*YOUR GOAL*
Reproduce the entries. Match every word.
---------- SUPPLIED MATERIAL
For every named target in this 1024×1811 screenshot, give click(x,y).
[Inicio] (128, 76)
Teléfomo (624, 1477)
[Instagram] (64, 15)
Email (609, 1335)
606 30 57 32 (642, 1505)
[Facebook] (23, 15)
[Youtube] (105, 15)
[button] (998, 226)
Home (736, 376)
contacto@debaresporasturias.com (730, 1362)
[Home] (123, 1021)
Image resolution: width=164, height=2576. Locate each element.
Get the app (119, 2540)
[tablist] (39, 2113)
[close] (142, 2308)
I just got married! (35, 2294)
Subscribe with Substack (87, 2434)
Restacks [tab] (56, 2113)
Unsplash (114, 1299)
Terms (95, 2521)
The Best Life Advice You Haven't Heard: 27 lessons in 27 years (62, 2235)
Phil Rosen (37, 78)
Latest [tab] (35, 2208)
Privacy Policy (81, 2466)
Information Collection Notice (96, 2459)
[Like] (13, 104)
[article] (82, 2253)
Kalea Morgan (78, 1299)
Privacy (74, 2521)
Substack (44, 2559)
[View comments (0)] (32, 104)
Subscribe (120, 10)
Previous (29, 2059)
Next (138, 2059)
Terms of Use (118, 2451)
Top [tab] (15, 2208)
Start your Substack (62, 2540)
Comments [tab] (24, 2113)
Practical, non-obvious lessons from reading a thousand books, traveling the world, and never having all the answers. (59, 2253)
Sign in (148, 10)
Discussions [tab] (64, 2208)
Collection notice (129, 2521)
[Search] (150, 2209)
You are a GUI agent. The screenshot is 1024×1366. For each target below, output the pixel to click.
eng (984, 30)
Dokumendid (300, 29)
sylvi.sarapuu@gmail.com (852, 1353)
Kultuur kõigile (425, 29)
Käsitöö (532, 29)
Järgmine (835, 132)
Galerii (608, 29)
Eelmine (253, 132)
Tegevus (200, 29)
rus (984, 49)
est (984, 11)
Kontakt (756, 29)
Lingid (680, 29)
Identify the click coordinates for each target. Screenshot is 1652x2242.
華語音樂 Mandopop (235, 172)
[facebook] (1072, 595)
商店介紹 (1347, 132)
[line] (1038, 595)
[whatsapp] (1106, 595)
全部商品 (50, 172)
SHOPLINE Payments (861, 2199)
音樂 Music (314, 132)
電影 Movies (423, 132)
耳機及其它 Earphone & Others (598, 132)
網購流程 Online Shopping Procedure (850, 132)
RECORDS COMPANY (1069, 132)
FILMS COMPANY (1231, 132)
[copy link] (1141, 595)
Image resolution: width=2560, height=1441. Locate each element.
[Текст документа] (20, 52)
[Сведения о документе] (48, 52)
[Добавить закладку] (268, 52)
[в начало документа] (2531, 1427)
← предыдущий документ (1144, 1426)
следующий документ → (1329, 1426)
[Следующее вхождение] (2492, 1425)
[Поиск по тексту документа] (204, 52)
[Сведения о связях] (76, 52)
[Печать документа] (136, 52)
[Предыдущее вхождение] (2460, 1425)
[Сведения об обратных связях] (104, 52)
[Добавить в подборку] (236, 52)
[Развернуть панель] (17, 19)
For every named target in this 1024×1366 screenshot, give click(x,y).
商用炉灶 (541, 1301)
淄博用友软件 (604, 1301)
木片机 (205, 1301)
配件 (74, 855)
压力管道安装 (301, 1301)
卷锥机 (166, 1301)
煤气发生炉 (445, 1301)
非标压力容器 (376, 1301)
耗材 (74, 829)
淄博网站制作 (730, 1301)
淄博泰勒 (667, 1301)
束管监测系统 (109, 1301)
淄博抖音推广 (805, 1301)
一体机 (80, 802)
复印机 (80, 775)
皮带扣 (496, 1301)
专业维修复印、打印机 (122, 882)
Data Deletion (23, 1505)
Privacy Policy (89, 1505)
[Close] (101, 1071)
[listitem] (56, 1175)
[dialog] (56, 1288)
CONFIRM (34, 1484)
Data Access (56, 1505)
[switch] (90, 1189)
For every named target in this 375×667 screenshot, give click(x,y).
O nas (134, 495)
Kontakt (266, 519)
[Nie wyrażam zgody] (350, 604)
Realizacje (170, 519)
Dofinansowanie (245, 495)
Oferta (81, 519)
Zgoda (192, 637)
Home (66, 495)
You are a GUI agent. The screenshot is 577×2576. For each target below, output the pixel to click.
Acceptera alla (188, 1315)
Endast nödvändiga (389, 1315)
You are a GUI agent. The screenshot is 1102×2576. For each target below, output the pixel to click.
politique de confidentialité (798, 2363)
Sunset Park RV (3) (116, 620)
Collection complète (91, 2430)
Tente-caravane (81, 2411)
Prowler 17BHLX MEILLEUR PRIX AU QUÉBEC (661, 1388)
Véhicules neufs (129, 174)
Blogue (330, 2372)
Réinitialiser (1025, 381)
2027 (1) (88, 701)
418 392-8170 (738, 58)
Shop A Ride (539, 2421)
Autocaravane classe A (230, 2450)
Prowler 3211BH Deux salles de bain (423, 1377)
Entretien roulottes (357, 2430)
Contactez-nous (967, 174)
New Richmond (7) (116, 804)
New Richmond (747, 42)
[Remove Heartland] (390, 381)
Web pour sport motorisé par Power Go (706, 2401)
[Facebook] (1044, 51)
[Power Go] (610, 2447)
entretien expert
--------------------
*EXPECTED OUTPUT*
For every named target in this 1024×1811 screenshot, give click(x,y).
[Inicio] (128, 76)
Teléfomo (624, 1477)
[Instagram] (64, 15)
Email (609, 1335)
606 30 57 32 (642, 1505)
[Facebook] (23, 15)
[Youtube] (105, 15)
[button] (998, 226)
Home (736, 376)
contacto@debaresporasturias.com (730, 1362)
[Home] (123, 1021)
Image resolution: width=164, height=2576. Locate each element.
Get the app (119, 2540)
[tablist] (39, 2113)
[close] (142, 2308)
I just got married! (35, 2294)
Subscribe with Substack (87, 2434)
Restacks [tab] (56, 2113)
Unsplash (114, 1299)
Terms (95, 2521)
The Best Life Advice You Haven't Heard: 27 lessons in 27 years (62, 2235)
Phil Rosen (37, 78)
Latest [tab] (35, 2208)
Privacy Policy (81, 2466)
Information Collection Notice (96, 2459)
[Like] (13, 104)
[article] (82, 2253)
Kalea Morgan (78, 1299)
Privacy (74, 2521)
Substack (44, 2559)
[View comments (0)] (32, 104)
Subscribe (120, 10)
Previous (29, 2059)
Next (138, 2059)
Terms of Use (118, 2451)
Top [tab] (15, 2208)
Start your Substack (62, 2540)
Comments [tab] (24, 2113)
Practical, non-obvious lessons from reading a thousand books, traveling the world, and never having all the answers. (59, 2253)
Sign in (148, 10)
Discussions [tab] (64, 2208)
Collection notice (129, 2521)
[Search] (150, 2209)
You are a GUI agent. The screenshot is 1024×1366. For each target below, output the pixel to click.
eng (984, 30)
Dokumendid (300, 29)
sylvi.sarapuu@gmail.com (852, 1353)
Kultuur kõigile (425, 29)
Käsitöö (532, 29)
Järgmine (835, 132)
Galerii (608, 29)
Eelmine (253, 132)
Tegevus (200, 29)
rus (984, 49)
est (984, 11)
Kontakt (756, 29)
Lingid (680, 29)
Identify the click coordinates for each target. Screenshot is 1652x2242.
華語音樂 Mandopop (235, 172)
[facebook] (1072, 595)
商店介紹 (1347, 132)
[line] (1038, 595)
[whatsapp] (1106, 595)
全部商品 (50, 172)
SHOPLINE Payments (861, 2199)
音樂 Music (314, 132)
電影 Movies (423, 132)
耳機及其它 Earphone & Others (598, 132)
網購流程 Online Shopping Procedure (850, 132)
RECORDS COMPANY (1069, 132)
FILMS COMPANY (1231, 132)
[copy link] (1141, 595)
Image resolution: width=2560, height=1441. Locate each element.
[Текст документа] (20, 52)
[Сведения о документе] (48, 52)
[Добавить закладку] (268, 52)
[в начало документа] (2531, 1427)
← предыдущий документ (1144, 1426)
следующий документ → (1329, 1426)
[Следующее вхождение] (2492, 1425)
[Поиск по тексту документа] (204, 52)
[Сведения о связях] (76, 52)
[Печать документа] (136, 52)
[Предыдущее вхождение] (2460, 1425)
[Сведения об обратных связях] (104, 52)
[Добавить в подборку] (236, 52)
[Развернуть панель] (17, 19)
For every named target in this 1024×1366 screenshot, give click(x,y).
商用炉灶 (541, 1301)
淄博用友软件 (604, 1301)
木片机 (205, 1301)
配件 (74, 855)
压力管道安装 (301, 1301)
卷锥机 (166, 1301)
煤气发生炉 (445, 1301)
非标压力容器 (376, 1301)
耗材 (74, 829)
淄博网站制作 (730, 1301)
淄博泰勒 (667, 1301)
束管监测系统 (109, 1301)
淄博抖音推广 (805, 1301)
一体机 (80, 802)
复印机 (80, 775)
皮带扣 (496, 1301)
专业维修复印、打印机 (122, 882)
Data Deletion (23, 1505)
Privacy Policy (89, 1505)
[Close] (101, 1071)
[listitem] (56, 1175)
[dialog] (56, 1288)
CONFIRM (34, 1484)
Data Access (56, 1505)
[switch] (90, 1189)
For every named target in this 375×667 screenshot, give click(x,y).
O nas (134, 495)
Kontakt (266, 519)
[Nie wyrażam zgody] (350, 604)
Realizacje (170, 519)
Dofinansowanie (245, 495)
Oferta (81, 519)
Zgoda (192, 637)
Home (66, 495)
You are a GUI agent. The screenshot is 577×2576. For each target below, output the pixel to click.
Acceptera alla (188, 1315)
Endast nödvändiga (389, 1315)
You are a GUI agent. The screenshot is 1102×2576. For each target below, output the pixel to click.
politique de confidentialité (798, 2363)
Sunset Park RV (3) (116, 620)
Collection complète (91, 2430)
Tente-caravane (81, 2411)
Prowler 17BHLX MEILLEUR PRIX AU QUÉBEC (661, 1388)
Véhicules neufs (129, 174)
Blogue (330, 2372)
Réinitialiser (1025, 381)
2027 (1) (88, 701)
418 392-8170 (738, 58)
Shop A Ride (539, 2421)
Autocaravane classe A (230, 2450)
Prowler 3211BH Deux salles de bain (423, 1377)
Entretien roulottes (357, 2430)
Contactez-nous (967, 174)
New Richmond (7) (116, 804)
New Richmond (747, 42)
[Remove Heartland] (390, 381)
Web pour sport motorisé par Power Go (706, 2401)
[Facebook] (1044, 51)
[Power Go] (610, 2447)
entretien expert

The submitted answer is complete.